Despite these concerns, Olasky’s strengths far outweigh his weaknesses in this book. Poverty does not have a one-size-fits-all answer. It cannot be fought in abstraction. The beauty of Olasky’s proposal is that it creates a model of relief work based on personal care that seeks to discern the need of each poor person. The emphasis on personal attention and the humanizing of the poor is one of the books clearest strengths. The book provides a much needed call to arms for people everywhere. He challenges every individual to take up the mantle of responsibility and to get involved personally in the efforts of poverty relief. He calls Christians to fulfill their call to personally care for the poor, helpless, widowed, and orphaned.
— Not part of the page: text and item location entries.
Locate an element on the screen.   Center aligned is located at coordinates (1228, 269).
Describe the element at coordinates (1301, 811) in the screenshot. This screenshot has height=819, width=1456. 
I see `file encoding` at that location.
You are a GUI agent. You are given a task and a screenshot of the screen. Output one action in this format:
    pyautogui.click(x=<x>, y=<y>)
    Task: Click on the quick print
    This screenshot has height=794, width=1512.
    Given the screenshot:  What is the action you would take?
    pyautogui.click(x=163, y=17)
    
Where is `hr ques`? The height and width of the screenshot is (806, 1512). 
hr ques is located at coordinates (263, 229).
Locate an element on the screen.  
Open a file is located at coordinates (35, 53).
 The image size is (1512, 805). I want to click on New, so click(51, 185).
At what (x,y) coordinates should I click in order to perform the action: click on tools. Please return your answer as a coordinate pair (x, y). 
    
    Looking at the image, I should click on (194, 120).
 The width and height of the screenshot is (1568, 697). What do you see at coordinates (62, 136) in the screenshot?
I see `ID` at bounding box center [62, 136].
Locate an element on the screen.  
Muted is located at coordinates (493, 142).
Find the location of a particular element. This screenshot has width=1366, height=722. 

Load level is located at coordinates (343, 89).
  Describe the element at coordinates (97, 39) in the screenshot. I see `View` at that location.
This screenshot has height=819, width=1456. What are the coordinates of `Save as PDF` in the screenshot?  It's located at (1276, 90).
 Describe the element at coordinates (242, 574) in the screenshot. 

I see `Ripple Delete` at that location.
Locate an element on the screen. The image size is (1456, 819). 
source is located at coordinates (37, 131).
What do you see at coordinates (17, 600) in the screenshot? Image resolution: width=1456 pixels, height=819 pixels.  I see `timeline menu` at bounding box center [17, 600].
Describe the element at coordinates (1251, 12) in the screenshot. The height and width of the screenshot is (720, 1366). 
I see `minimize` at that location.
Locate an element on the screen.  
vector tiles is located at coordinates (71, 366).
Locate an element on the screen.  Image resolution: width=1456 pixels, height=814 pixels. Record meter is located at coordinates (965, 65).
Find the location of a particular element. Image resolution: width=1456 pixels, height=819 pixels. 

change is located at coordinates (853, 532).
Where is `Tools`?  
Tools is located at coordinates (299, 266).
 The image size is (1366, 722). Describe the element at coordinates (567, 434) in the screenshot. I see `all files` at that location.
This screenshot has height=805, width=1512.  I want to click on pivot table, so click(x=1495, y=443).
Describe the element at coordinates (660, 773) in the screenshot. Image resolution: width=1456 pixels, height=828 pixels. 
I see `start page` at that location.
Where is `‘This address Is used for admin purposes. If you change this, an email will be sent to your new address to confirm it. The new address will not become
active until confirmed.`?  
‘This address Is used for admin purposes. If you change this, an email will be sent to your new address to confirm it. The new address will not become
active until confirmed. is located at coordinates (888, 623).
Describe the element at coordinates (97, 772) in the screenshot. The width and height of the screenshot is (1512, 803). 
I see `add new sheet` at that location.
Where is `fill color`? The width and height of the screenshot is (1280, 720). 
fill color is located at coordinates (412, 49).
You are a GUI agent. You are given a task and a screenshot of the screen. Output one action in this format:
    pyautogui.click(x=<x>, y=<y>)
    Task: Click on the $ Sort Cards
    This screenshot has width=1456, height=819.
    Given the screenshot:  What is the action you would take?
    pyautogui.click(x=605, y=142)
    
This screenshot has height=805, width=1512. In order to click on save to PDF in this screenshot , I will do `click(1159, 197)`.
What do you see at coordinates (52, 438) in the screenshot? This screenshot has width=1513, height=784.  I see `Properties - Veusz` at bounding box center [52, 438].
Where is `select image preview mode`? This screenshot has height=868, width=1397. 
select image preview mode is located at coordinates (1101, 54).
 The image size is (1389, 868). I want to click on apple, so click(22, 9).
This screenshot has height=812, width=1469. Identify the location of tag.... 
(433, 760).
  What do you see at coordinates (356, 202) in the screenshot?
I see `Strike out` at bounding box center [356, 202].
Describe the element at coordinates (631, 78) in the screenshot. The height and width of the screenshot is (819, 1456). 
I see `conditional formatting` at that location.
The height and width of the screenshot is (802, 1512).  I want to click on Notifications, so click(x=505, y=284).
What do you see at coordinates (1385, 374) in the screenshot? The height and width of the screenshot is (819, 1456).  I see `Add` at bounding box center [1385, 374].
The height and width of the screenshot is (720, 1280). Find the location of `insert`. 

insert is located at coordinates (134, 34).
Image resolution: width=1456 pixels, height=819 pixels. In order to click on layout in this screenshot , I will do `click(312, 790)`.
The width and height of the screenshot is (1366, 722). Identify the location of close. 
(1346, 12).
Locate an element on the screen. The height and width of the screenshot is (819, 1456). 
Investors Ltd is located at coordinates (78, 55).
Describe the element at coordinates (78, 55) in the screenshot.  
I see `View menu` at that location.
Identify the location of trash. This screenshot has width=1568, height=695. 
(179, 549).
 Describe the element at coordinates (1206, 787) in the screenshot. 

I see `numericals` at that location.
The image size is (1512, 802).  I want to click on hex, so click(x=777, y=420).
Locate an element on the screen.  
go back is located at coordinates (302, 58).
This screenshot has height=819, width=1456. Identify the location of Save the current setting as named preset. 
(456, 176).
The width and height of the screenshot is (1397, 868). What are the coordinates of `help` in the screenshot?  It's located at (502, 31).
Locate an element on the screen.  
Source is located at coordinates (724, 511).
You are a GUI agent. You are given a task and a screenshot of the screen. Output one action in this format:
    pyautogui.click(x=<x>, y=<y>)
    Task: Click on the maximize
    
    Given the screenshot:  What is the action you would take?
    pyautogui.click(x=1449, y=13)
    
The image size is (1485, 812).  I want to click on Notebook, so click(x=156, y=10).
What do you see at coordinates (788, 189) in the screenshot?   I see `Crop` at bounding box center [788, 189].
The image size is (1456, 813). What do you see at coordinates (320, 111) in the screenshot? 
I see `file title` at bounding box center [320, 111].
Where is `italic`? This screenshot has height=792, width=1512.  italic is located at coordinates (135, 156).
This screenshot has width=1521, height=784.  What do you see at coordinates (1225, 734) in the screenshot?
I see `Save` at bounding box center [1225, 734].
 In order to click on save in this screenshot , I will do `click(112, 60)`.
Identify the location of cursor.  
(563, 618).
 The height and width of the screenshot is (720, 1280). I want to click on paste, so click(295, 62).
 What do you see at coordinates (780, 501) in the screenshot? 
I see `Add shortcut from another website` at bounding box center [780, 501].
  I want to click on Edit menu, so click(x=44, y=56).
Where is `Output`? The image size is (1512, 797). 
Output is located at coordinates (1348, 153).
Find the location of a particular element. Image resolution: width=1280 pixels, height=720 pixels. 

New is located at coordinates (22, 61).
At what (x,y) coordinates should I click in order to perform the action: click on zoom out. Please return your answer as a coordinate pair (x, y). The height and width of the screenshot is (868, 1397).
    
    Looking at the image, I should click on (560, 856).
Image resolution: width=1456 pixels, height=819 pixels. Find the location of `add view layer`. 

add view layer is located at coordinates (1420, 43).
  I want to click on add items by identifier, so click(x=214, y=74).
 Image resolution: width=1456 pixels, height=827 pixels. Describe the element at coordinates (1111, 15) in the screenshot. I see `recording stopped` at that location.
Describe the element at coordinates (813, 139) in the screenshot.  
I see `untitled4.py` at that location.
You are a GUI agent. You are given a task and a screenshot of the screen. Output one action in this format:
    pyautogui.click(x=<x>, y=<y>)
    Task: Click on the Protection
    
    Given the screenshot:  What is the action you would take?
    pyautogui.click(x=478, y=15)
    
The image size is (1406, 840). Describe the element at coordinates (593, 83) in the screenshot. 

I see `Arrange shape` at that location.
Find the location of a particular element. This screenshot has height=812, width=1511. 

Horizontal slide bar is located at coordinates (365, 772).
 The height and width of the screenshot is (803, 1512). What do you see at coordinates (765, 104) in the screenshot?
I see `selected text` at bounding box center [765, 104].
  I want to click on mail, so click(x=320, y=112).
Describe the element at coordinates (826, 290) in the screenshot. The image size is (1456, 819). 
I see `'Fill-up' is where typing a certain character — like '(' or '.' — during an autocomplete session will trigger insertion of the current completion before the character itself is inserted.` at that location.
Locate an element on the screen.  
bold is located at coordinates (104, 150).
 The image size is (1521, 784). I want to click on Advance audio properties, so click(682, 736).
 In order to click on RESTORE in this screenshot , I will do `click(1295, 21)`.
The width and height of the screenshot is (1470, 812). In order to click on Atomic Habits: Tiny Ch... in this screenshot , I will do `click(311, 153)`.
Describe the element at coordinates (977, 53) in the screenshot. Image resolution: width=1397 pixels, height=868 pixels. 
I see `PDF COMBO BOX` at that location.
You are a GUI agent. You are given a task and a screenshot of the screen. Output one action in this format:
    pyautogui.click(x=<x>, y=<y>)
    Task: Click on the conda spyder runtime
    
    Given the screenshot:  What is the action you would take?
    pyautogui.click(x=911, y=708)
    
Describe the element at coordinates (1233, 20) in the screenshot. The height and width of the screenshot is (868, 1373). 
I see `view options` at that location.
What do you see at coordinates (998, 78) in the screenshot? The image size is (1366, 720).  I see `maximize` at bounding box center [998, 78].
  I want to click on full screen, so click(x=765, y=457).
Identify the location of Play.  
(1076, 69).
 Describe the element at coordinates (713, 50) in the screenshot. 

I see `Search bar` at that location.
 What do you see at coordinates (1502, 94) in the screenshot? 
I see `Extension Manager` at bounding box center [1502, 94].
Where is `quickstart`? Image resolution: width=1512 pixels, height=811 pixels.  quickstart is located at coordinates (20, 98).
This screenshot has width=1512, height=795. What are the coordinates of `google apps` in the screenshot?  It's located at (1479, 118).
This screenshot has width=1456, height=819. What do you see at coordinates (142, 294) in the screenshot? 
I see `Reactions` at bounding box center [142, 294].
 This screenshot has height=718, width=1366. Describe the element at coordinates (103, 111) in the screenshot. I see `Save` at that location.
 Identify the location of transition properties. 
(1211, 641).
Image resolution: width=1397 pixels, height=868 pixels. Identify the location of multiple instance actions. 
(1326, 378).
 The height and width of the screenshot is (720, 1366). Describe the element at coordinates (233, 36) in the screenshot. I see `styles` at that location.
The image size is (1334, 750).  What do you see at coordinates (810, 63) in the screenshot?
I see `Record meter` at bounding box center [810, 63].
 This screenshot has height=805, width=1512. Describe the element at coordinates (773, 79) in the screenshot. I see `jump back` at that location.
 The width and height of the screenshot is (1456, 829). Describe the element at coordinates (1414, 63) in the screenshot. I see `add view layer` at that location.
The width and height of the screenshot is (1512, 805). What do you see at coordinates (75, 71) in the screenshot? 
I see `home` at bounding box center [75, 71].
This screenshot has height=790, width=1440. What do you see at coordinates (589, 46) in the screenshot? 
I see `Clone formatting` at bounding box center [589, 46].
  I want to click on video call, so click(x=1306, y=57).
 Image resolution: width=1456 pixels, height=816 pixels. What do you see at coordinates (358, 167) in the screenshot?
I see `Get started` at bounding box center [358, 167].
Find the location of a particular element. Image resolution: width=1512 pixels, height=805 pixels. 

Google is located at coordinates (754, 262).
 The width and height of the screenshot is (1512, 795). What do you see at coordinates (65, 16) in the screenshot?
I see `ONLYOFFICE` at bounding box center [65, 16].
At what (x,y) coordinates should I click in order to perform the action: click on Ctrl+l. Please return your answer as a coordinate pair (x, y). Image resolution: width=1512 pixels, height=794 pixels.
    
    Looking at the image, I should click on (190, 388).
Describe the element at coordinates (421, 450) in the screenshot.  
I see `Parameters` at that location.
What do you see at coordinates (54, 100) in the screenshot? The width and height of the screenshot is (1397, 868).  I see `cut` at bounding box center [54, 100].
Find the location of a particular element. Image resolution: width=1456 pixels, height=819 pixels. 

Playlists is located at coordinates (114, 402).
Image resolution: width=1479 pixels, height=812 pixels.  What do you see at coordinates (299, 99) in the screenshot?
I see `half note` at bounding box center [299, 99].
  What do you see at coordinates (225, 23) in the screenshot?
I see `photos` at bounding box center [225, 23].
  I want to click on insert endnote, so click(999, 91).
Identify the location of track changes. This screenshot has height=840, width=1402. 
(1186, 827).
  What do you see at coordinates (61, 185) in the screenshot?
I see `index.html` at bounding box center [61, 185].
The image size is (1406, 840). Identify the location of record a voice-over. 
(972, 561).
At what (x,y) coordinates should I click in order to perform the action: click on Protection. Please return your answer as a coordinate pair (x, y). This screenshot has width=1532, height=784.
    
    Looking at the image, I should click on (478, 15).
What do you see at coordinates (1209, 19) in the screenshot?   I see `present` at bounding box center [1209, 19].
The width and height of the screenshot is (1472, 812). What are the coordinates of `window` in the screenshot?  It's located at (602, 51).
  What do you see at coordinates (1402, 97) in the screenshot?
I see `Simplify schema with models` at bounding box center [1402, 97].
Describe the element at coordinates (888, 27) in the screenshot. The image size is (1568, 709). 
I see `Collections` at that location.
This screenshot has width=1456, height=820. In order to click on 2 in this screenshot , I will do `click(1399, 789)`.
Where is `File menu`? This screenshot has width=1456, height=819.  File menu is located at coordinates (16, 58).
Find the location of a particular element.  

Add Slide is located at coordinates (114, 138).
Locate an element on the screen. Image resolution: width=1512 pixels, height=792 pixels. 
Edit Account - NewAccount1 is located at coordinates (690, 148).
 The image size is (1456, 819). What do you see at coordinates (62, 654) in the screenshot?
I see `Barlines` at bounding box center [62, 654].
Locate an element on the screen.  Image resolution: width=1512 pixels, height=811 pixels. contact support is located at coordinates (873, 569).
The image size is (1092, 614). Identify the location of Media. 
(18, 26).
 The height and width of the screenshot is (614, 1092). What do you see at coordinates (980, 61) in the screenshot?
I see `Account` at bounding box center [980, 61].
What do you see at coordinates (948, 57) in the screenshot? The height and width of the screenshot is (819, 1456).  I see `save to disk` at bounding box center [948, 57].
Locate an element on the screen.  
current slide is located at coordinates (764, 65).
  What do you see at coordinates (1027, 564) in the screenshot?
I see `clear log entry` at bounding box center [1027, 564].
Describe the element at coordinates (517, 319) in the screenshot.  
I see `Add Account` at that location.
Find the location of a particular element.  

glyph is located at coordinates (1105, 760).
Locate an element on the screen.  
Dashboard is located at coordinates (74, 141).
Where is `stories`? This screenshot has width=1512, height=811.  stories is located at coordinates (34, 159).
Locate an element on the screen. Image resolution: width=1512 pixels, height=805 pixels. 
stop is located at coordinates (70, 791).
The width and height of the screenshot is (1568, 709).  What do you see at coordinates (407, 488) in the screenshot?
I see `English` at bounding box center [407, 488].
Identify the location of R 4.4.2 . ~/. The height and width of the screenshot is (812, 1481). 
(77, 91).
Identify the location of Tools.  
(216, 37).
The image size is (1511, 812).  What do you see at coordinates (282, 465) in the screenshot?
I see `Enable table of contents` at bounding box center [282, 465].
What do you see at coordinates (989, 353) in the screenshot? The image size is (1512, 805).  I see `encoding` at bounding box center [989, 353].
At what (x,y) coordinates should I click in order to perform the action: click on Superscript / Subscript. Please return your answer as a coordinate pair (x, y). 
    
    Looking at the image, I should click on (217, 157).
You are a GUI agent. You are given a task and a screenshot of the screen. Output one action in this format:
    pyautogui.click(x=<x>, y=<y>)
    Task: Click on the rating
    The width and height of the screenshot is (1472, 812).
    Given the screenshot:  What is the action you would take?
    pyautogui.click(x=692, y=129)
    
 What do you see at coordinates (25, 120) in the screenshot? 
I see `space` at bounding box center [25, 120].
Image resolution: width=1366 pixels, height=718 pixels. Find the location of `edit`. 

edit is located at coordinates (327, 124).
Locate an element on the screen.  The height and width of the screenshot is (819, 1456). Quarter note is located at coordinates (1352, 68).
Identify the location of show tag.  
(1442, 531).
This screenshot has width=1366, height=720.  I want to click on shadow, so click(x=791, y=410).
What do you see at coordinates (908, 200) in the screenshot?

The continual reminder concerning the negative effects of free handouts is helpful to anyone who has ever been asked for a couple of bucks on the street. The importance of spiritual transformation in fighting poverty is a positive distinction of the book. A person needs a change of heart and worldview in order to be brought out of poverty. Olasky makes it clear that Jesus Christ is the only one who can effect such a change. He reminds Christians that spiritual and physical care go hand in hand. The gospel gains a foothold in the lives of the poor when proclamation is accompanied by works of compassion. Marvin Olasky has written an important work that should be read by anyone concerned about fighting poverty and caring for the poor. He has provided a window into the past to help forge a way into the future of poverty relief work.